Transgelin (SM22) plays a crucial role in colorectal cancer (CRC) progression; nevertheless, its upstream regulatory mechanisms are poorly defined. AKT and JNK signaling pathways are strongly associated with tumor progression and metastasis, and there are some indications that these pathways might be involved in transgelin regulation.

To examine the role of AKT and JNK signaling in transgelin regulation in colorectal cancer progression.

Phospho-AKT (P-AKT), phospho-JNK (P-JNK), and transgelin expression were examined in one normal colon cell line (FHC) and three CRC cell lines (SW620, LoVo, and RKO) as well as in normal colon and CRC tissue samples by Western blot and qRT-PCR. Next, siRNA silencing of AKT or JNK pathways in SW620 cells was performed to examine their role in transgelin regulation. The effects of siRNA silencing on SW620 cell mobility and metastatic properties were examined by cell migration, invasion assays, and actin cytoskeleton.

Transgelin, P-AKT, and P-JNK were increased in all examined cell lines. Moreover, transgelin mRNA and protein expression was especially elevated in SW620 cells. Furthermore, inhibition of Akt or JNK signaling resulted in transgelin downregulation.

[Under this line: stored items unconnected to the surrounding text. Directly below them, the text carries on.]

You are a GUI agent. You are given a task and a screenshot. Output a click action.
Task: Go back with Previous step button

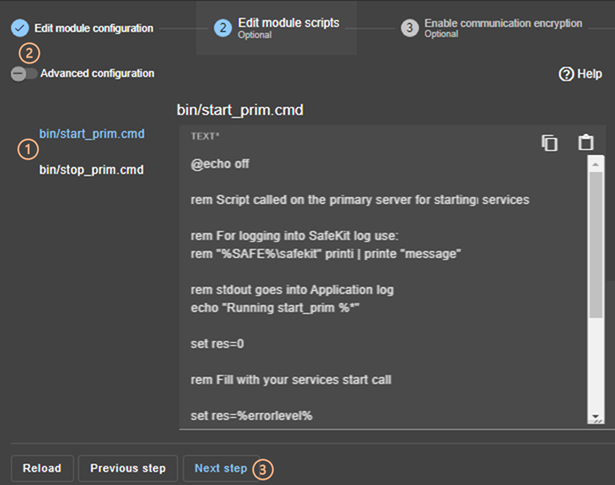(128, 468)
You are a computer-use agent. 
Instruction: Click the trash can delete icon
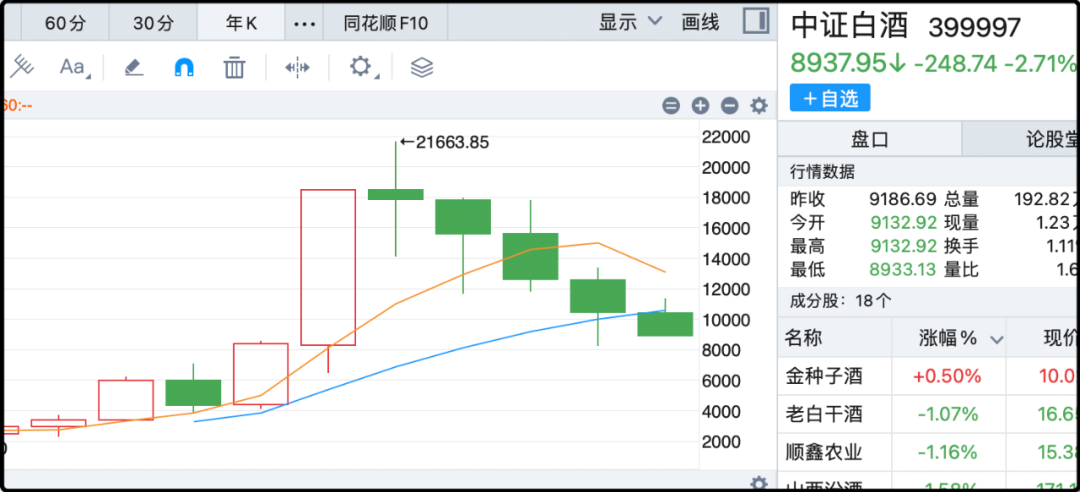click(234, 67)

When transgelin, Akt, or JNK signaling was inhibited, SW620 cell migration and invasion were dramatically decreased with inhibition of actin cytoskeleton dynamics.

This study demonstrates, for the first time, that activated AKT and JNK signaling pathways promote the overexpression of transgelin, which potentially contributes to CRC progression and metastasis.